At an advanced stage of his training as an actor, the student must accept responsibility for the development of the dramatic structure, for the use and aesthetic extraction of his body and of the space surrounding him. He should learn how to use emotional energies and his urges as a source of movement and action. He should investigate his movement, utilize the potential it contains, regulate the energies, and find the exact visual expression for his feeling of his body and in space. All this is done in order to form a dramatic process and construct a meaningful story.
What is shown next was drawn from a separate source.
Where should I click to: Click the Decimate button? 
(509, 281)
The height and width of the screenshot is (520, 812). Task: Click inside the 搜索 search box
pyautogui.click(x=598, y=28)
There are several techniques that bring the student to such competence. In one exercise the student has to imagine someone standing behind him, ordering him to give her all his money: How should he react? There are several options. He could remain in place. He could turn just his head toward the aggressor. He could turn his head and the top half of his body. He could add a raising of his right hand in a movement of warning. He could turn all his body towards the attacker and then lift his arm slowly, waving its full length in the air towards the attacker. He could walk two steps backward, turn around, slowly walk two steps, and then run away quickly.
There are many other options: For example, turn around quickly walk quickly two steps and then run away slowly, walk in a straight line to the exit door, move in an indirect way, jump the way or crawl it, stop in the middle and more.
Rudolf Laban, a father of modern dance, created a choreographic script: a detailed and complex sketch of the kinds of movement in space. The structure includes analysis of the dancer’s personal directions in space – up, down, to the sides, diagonally – as well as quantity of movements – light or heavy, direct or indirect, slow or fast.
Each choice will form and express a different feeling, a different meaning and a different story. The actor analyzing his movement will thus create an intriguing investigation of the relationship between his internal world and the language he chooses to express himself on stage.
The awareness of analyzing the movement, for example, enables the actor to continue investigating the initial urge, examining the dramatic potential within, as well as to listen to the feelings that arise in him as a result of such an analysis. Analysis of the movement obviously does not narrow down just to useful actions but to any physical expression the actor uses to convey his feelings and intentions. The actor is welcome to play with all these components at his leisure.
Physical Theater and the Art of Storytelling
My work in recent years has focused in recent years on the development of the physical theater and the art of storytelling. My starting point is our need and natural desire to tell a story and to listen, focusing on the actor as a performer and as the central pivot of the theatrical piece, while fulfilling his unique physical qualities and abilities as a human being.
We are all natural born storytellers. We all relate to each other through stories. No one teaches us how to tell a story yet we do it wonderfully – moving from one feeling to another, from one moment to another, from one place to another. For example, a man comes home and says: “Don’t ask what happened at work today. I walked into the office and she was standing there. By the window. She was holding a letter and said: ‘Get out!’ I stood there. She crumpled the letter slowly, threw it on the floor and left. She stood by the doorway, turned her head towards me and left. I left the office and drove to the beach. (Pause). I approached the water. (Pause). A hand touched my shoulder. (Pause). I turned my head. She was standing there with the letter”.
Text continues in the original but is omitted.